Human-type sialic acid receptors contribute to avian influenza A virus binding and entry by hetero-multivalent interactions

• Published in: Nature communications Vol. 13; no. 1; p. 4054
• Main Authors: Liu, Mengying, Huang, Liane Z. X., Smits, Anthony A., Büll, Christian, Narimatsu, Yoshiki, van Kuppeveld, Frank J. M., Clausen, Henrik, de Haan, Cornelis A. M., de Vries, Erik
• Format: Journal Article
• Language: English
• Published: London Nature Publishing Group UK 13.07.2022; Nature Publishing Group; Nature Portfolio
• Subjects: 13; 13/31; 38/109; 631/326/596/1578; 631/80/458/1524; 82/80; 82/83; 9/10; Adaptation; Affinity; Avian flu; Binding; COVID-19; Glycan; Glycoproteins; Heterogeneity; Humanities and Social Sciences; Influenza; Influenza A; multidisciplinary; Pandemics; Receptors; Science; Science (multidisciplinary); Sialic acids; Tropism; Viruses
• ISSN: 2041-1723; 2041-1723
• DOI: 10.1038/s41467-022-31840-0

Establishment of zoonotic viruses, causing pandemics like the Spanish flu and Covid-19, requires adaptation to human receptors.
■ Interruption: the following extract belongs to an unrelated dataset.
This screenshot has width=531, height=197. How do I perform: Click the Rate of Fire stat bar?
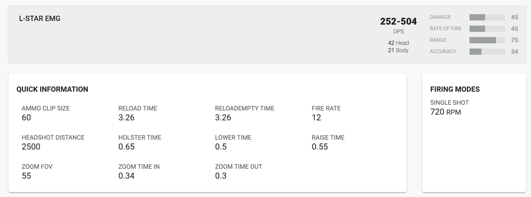(487, 29)
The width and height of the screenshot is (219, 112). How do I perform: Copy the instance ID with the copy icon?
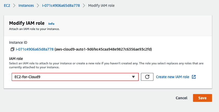pos(12,49)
Pandemic influenza A viruses (IAV) that crossed the avian-human species barrier switched from binding avian-type α2-3-linked sialic acid (2-3Sia) to human-type 2-6Sia receptors. Here, we show that this specificity switch is however less dichotomous as generally assumed. Binding and entry specificity were compared using mixed synthetic glycan gradients of 2-3Sia and 2-6Sia and by employing a genetically remodeled Sia repertoire on the surface of a Sia-free cell line and on a sialoglycoprotein secreted from these cells. Expression of a range of (mixed) 2-3Sia and 2-6Sia densities shows that non-binding human-type receptors efficiently enhanced avian IAV binding and entry provided the presence of a low density of high affinity avian-type receptors, and vice versa. Considering the heterogeneity of sialoglycan receptors encountered in vivo, hetero-multivalent binding is physiologically relevant and will impact evolutionary pathways leading to host adaptation. It is believed that human Influenza HA glycoprotein attaches to alpha2-6 linked sialic acids (SA) on cells, while avian viruses bind to alpha2-3 linked sialic acids, therewith contributing to host tropism. Here, Liu et al. show that mixing low-affinity alpha2-3 SA with low amounts of high-affinity alpha2-6 SA increases binding and entry of human viruses and the converse for avian virus. This shows that receptor recognition is not as strict as currently assumed and provides evidence that heteromultivalent interactions between human/avian HA and SA contributes to host adaptation.